In the late 1960s, a Mars chocolate promotion led me and my brother to collect wrapper letters and swap duplicates. We quickly completed the set and sent them off, receiving my first camera in return—an early point-and-shoot that introduced me to photography, now long lost.

My First Camera

My photography history started back in middle school in the late 1960s. I was around 8 or 9 years old, and I would walk to school, which was only a couple of miles from home. Sometimes I went on my own, and sometimes with my older brother.

On the way, I would stop at the sweet shop across the road from the school to spend my pocket money. One of my favourites was a Mars chocolate bar. Around that time, they ran a competition called “Mars Spells Value”, where you collected letters printed on the wrappers.
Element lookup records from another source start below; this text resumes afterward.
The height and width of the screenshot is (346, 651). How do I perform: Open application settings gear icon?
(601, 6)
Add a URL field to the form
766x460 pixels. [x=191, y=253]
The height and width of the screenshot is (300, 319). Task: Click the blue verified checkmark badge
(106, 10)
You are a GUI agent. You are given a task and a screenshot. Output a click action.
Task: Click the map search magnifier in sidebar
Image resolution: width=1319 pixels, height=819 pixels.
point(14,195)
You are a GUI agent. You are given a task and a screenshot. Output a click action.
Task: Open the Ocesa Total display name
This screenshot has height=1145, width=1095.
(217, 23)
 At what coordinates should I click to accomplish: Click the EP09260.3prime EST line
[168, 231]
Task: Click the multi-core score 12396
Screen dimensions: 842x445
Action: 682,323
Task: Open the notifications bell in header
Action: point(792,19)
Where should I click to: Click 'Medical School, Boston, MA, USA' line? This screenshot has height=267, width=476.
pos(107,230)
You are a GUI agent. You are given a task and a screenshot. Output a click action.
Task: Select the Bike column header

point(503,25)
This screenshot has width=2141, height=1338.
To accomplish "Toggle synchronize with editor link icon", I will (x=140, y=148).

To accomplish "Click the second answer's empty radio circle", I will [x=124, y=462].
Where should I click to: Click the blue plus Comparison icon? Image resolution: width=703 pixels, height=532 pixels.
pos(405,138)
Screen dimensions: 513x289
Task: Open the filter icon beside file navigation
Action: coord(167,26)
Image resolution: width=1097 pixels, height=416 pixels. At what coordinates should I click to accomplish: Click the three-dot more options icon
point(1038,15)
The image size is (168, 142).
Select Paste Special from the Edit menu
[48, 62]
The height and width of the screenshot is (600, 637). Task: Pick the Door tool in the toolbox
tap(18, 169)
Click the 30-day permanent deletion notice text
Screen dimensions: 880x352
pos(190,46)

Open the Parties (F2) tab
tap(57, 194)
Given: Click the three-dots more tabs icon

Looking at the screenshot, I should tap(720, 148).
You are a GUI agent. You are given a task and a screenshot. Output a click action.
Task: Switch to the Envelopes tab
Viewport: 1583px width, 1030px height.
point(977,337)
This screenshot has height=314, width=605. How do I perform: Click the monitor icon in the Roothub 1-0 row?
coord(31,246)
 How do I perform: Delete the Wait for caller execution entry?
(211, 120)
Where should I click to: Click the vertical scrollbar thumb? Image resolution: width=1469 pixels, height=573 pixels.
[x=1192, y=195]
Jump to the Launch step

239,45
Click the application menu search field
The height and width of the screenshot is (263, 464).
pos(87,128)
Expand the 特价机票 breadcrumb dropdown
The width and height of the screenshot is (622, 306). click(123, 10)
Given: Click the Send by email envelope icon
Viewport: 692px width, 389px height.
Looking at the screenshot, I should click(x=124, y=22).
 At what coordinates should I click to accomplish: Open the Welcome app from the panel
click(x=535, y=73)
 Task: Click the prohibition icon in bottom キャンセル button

The idea was to collect the letters printed on the wrappers and stick them onto a card, I think to spell out the words “Mars Spells Value”, or possibly to complete a crossword-style puzzle. I believe the letters also appeared on Marathon, Bounty, and Milky Way bars.

As I was buying sweets with my pocket money on the way to school anyway, I started collecting the wrappers. I would often find discarded ones as well, so I quickly managed to gather most of the letters I needed.

My brother also collected the letters, so we would swap any duplicates between us and completed the set quite quickly. We then sent off the letters, carefully taped onto the card, in exchange for a camera.

I don’t think I had ever held or used a camera before in my eight or nine years at that point. What we received was a cheap plastic point-and-shoot camera, probably just one step up from a disposable or single-use camera. I have a feeling it used a 126 cartridge film system.

I remember taking the camera to school and photographing my friends, as well as when we went to play sport in the local park. However, this is where my memory becomes unclear. I’m not sure if I ever actually got the pictures developed, as I seem to recall that you had to send the whole camera away.

I have no idea what eventually happened to the camera, the prints, or any negatives—if there were any. Those few days of photographs are now lost forever.

I wouldn’t get another camera for a few years after that.